## START

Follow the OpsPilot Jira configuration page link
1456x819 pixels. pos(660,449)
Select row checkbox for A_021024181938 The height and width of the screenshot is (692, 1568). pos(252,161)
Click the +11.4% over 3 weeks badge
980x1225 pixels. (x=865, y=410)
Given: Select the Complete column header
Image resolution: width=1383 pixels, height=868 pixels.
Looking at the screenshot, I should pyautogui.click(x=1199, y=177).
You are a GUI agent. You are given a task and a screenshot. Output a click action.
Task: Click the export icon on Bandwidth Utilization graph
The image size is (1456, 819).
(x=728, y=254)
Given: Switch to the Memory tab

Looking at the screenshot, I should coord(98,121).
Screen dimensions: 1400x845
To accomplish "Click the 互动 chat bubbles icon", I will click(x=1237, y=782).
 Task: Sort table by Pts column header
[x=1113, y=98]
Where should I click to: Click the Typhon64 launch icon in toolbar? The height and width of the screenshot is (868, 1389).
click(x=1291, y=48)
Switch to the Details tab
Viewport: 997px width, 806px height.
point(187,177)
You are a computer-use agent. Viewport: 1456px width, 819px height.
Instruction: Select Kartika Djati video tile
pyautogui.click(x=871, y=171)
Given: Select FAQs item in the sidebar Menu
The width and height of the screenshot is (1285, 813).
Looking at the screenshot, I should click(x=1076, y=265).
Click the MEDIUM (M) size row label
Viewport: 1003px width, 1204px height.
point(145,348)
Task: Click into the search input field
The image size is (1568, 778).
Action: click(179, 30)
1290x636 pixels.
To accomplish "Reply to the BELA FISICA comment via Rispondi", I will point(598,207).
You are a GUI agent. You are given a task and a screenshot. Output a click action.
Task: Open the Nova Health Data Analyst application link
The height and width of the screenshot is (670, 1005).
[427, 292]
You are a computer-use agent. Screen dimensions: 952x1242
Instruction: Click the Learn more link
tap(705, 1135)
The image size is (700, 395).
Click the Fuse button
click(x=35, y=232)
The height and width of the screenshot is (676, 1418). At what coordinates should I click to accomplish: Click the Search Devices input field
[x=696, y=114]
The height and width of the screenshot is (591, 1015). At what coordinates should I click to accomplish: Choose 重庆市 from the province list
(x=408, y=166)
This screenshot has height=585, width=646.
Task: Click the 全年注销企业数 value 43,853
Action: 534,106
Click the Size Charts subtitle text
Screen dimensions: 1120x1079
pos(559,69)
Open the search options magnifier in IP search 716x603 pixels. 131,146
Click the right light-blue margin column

## END

• **GIVEN REQUEST**:
Locate each line in the entries above that contains the string "accomplish" and copy those lines. Case counts.

• **ANSWER FOR THE TASK**:
To accomplish "Click the 互动 chat bubbles icon", I will click(x=1237, y=782).
To accomplish "Reply to the BELA FISICA comment via Rispondi", I will point(598,207).
The height and width of the screenshot is (676, 1418). At what coordinates should I click to accomplish: Click the Search Devices input field
The height and width of the screenshot is (591, 1015). At what coordinates should I click to accomplish: Choose 重庆市 from the province list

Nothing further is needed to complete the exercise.